== Task description ==
Format the entries as a JSON list of strings, one string per line, from the first line through the line containing "Screen dimensions: 1579x921 [313, 409]", both included. Leave out blank lines.

-- Data extract start --

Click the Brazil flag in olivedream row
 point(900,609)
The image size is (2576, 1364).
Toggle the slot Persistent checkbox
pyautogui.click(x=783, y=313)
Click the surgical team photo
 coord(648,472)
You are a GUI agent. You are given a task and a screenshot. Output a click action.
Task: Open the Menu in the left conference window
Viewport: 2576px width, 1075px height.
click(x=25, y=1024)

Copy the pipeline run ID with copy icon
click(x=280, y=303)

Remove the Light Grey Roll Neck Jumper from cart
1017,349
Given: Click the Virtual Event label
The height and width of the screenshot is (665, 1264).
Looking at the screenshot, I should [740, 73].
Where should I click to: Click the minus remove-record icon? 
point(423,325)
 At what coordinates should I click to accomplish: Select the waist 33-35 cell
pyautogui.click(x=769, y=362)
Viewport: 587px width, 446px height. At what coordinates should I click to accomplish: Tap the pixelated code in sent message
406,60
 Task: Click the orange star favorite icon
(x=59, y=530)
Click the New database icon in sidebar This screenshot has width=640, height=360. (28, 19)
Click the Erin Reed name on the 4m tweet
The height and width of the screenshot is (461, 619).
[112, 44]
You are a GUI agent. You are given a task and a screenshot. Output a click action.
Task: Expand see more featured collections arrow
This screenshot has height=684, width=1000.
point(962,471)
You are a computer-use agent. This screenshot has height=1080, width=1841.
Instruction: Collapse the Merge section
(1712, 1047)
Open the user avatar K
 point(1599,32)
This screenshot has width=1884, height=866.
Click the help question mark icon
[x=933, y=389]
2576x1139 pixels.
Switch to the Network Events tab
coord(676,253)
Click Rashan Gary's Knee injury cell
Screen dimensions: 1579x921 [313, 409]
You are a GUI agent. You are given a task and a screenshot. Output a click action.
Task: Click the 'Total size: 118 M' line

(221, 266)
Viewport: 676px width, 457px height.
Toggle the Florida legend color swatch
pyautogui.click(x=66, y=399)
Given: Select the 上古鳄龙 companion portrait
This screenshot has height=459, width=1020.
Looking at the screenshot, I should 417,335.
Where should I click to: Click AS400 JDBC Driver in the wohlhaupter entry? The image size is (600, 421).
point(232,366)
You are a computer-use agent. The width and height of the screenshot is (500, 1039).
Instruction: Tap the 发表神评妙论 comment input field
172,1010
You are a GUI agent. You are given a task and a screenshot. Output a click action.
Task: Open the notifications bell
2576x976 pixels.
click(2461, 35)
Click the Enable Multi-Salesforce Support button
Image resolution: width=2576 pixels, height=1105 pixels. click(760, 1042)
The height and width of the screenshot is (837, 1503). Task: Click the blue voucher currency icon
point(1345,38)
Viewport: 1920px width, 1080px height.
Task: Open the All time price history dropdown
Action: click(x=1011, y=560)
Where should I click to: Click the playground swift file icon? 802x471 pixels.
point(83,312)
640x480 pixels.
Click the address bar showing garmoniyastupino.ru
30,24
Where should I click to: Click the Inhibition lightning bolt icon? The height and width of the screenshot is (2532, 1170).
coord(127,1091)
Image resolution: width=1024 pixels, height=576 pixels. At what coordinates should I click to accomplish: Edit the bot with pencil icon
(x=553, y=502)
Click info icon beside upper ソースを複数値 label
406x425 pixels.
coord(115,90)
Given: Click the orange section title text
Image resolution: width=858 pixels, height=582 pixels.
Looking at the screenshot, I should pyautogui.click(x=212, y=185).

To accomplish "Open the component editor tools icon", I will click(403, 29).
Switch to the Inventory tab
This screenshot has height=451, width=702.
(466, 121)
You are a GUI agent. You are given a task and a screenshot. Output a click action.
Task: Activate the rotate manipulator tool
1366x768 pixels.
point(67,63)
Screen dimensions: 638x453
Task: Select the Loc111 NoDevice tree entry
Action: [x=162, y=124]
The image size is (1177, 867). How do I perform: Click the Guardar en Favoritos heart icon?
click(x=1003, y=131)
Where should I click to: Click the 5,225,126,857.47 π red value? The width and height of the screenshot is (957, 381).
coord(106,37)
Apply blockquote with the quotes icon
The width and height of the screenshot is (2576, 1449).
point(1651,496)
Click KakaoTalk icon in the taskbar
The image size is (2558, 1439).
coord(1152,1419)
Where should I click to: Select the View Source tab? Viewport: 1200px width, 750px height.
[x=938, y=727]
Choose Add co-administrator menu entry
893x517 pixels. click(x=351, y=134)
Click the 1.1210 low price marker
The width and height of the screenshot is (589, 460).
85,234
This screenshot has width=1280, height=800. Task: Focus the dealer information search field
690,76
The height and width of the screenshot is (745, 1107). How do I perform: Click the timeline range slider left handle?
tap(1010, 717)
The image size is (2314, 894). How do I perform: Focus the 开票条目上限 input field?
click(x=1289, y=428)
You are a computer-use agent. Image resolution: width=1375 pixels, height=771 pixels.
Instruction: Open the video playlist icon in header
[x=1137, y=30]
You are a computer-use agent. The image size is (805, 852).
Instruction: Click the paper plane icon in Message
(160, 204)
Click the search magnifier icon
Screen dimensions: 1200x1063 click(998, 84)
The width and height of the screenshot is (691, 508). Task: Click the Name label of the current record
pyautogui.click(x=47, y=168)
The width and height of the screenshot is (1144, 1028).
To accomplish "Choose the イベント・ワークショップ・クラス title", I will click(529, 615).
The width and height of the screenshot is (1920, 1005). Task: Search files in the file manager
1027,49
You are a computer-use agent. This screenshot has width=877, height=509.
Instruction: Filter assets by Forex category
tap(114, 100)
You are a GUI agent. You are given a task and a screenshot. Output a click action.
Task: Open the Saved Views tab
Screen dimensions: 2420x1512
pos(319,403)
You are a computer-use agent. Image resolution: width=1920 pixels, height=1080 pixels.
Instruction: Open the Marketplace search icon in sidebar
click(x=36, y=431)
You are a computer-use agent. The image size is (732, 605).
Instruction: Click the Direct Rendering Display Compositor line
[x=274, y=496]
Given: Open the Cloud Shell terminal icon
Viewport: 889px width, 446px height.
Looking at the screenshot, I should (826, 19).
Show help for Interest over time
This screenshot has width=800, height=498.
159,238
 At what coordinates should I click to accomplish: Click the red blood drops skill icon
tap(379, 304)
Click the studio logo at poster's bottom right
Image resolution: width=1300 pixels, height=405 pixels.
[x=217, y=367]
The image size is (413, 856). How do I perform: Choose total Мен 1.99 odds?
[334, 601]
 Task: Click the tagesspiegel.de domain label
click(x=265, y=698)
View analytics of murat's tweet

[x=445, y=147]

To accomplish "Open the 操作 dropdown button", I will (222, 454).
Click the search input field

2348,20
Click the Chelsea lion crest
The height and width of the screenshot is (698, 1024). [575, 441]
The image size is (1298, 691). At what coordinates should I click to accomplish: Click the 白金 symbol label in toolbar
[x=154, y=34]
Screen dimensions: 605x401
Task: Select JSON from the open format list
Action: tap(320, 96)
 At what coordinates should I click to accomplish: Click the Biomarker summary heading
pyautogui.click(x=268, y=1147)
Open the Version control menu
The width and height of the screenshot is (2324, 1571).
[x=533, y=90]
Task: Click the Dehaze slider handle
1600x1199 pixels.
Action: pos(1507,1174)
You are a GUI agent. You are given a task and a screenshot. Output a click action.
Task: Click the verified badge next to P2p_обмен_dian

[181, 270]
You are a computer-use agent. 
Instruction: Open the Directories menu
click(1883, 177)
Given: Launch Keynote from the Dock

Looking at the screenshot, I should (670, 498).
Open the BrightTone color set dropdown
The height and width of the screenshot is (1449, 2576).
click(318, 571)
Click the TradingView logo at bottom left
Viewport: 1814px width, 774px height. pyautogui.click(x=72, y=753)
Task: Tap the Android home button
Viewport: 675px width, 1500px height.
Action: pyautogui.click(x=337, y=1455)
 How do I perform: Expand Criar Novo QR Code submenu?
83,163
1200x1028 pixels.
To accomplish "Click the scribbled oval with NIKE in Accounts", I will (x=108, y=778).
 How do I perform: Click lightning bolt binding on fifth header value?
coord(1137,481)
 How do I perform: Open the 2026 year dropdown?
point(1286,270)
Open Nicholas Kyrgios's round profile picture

-- Data extract end --

== Exercise output ==
[
  "Click the Brazil flag in olivedream row",
  " point(900,609)",
  "The image size is (2576, 1364).",
  "Toggle the slot Persistent checkbox",
  "pyautogui.click(x=783, y=313)",
  "Click the surgical team photo",
  " coord(648,472)",
  "You are a GUI agent. You are given a task and a screenshot. Output a click action.",
  "Task: Open the Menu in the left conference window",
  "Viewport: 2576px width, 1075px height.",
  "click(x=25, y=1024)",
  "Copy the pipeline run ID with copy icon",
  "click(x=280, y=303)",
  "Remove the Light Grey Roll Neck Jumper from cart",
  "1017,349",
  "Given: Click the Virtual Event label",
  "The height and width of the screenshot is (665, 1264).",
  "Looking at the screenshot, I should [740, 73].",
  "Where should I click to: Click the minus remove-record icon? ",
  "point(423,325)",
  " At what coordinates should I click to accomplish: Select the waist 33-35 cell",
  "pyautogui.click(x=769, y=362)",
  "Viewport: 587px width, 446px height. At what coordinates should I click to accomplish: Tap the pixelated code in sent message",
  "406,60",
  " Task: Click the orange star favorite icon",
  "(x=59, y=530)",
  "Click the New database icon in sidebar This screenshot has width=640, height=360. (28, 19)",
  "Click the Erin Reed name on the 4m tweet",
  "The height and width of the screenshot is (461, 619).",
  "[112, 44]",
  "You are a GUI agent. You are given a task and a screenshot. Output a click action.",
  "Task: Expand see more featured collections arrow",
  "This screenshot has height=684, width=1000.",
  "point(962,471)",
  "You are a computer-use agent. This screenshot has height=1080, width=1841.",
  "Instruction: Collapse the Merge section",
  "(1712, 1047)",
  "Open the user avatar K",
  " point(1599,32)",
  "This screenshot has width=1884, height=866.",
  "Click the help question mark icon",
  "[x=933, y=389]",
  "2576x1139 pixels.",
  "Switch to the Network Events tab",
  "coord(676,253)",
  "Click Rashan Gary's Knee injury cell",
  "Screen dimensions: 1579x921 [313, 409]"
]